§ 11. Mr. Patrick McNair-Wilson
asked the Secretary of State for Energy what are the latest estimates of United Kingdom coal production in the years 1980, 1985 and 1990.
§ Mr. Eadie
The National Coal Board's estimate for 1980 is 130 million to 135 million tons, and for 1985 at least 135 million tons. These figures include licensed mines and opencast coal. Production in 1990 is expected to be on a substantial scale but it is not possible to make specific forecasts at the moment.
§ Mr. McNair-Wilson
While recognizing the problem which the Minister has described, may I say that the figures he has mentioned are large and are encouraging? However, in spite of the good financial figures given to us by the chairman of the board last week, does not the hon. Gentleman agree that there is now a real worry about the ability of the industry to finance the capital projects which are necessary to bring the coal to the surface without additional heavy borrowing, once again crippling the industry with an unmanageable debt?
§ Mr. Eadie
The hon. Gentleman has to some extent underlined the terrible problem and dilemma which the Government face in their tremendous commitment to coal. As I have said before, we are attempting to do in 10 years what should have been done in 25 years. The hon. Gentleman knows from the speeches made by my right hon. Friend and myself from the Dispatch Box that we have given a firm commitment to coal, not simply from compassion but because we believe that the nation urgently needs the coal. To this extent we are trying to overcome the financial problems of the board.
§ Mr. Skinner
Is my hon.

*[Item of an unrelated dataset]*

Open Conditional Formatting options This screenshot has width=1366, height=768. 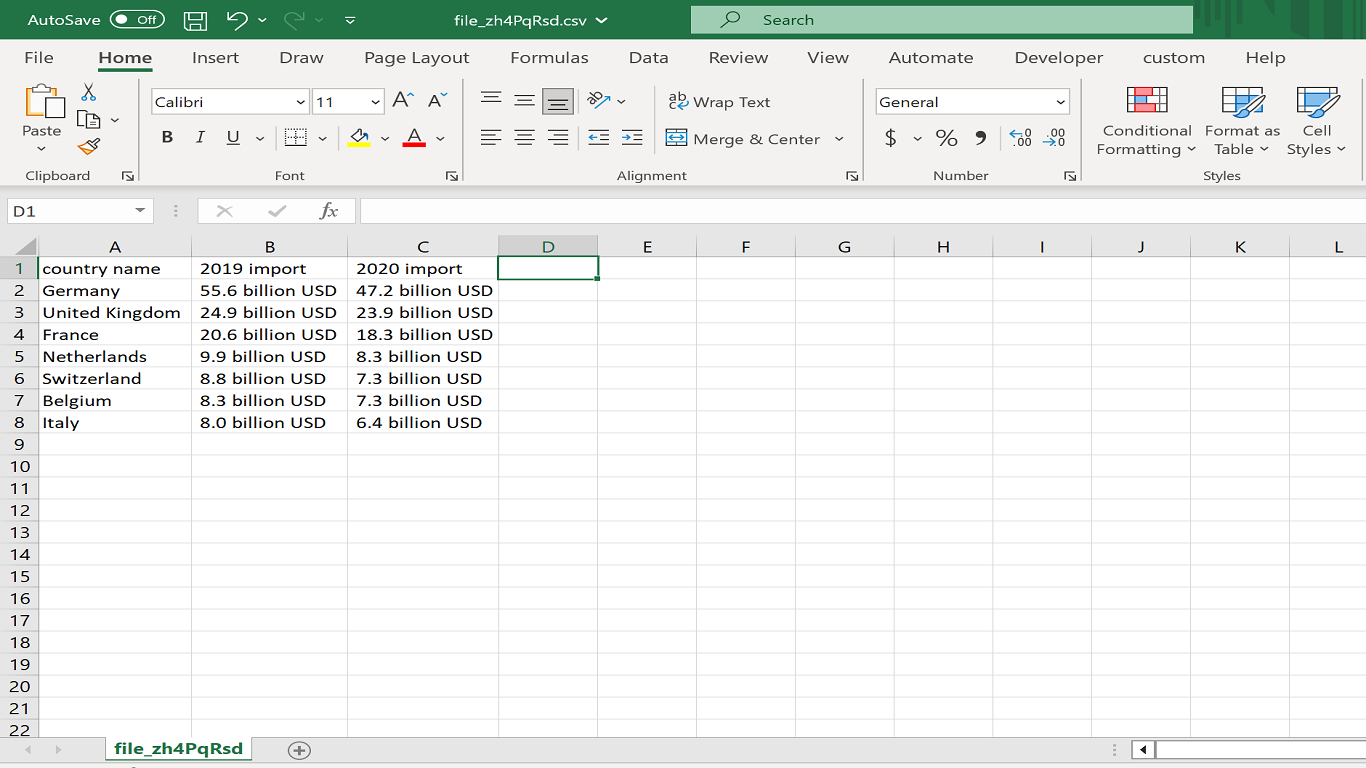1145,120
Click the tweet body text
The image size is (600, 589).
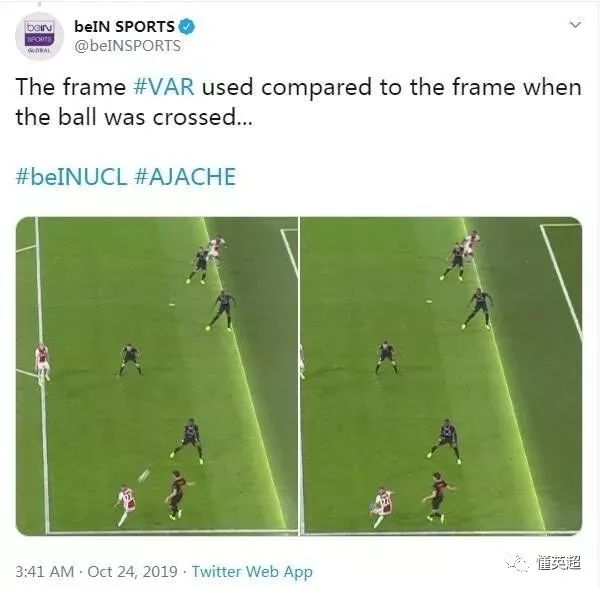[298, 102]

Friend aware that if the figure of 135 million tons is to have any realism he has to get something done about establishing markets to sell the coal that he hopes will be produced in the years mentioned in the Question? Does he not agree that one of the first things to be done is to tell our so-called partners in the Common Market that they have an obligation to 823 assist in getting rid of the 30 million tons of coal stocked in this country, in the same way as we are expected to absorb their mountains of butter and goodness knows what and other surpluses that they keep on creating on the Continent?
§ Mr. Eadie
I do not underestimate in any way what my hon. Friend has said about the coal and energy requirements of the Community. This problem exists not only in this country but also within the EEC countries. My hon. Friend has expressed a view which is probably spreading throughout the House when he suggests that it would be helpful if we could export coal to Europe to the extent that we would like. I have no doubt that the market exists for coal, and the National Coal Board in particular is doing all it can to find new export outlets. My right hon. Friend is also looking into the question of additional means of coal-burning in this country.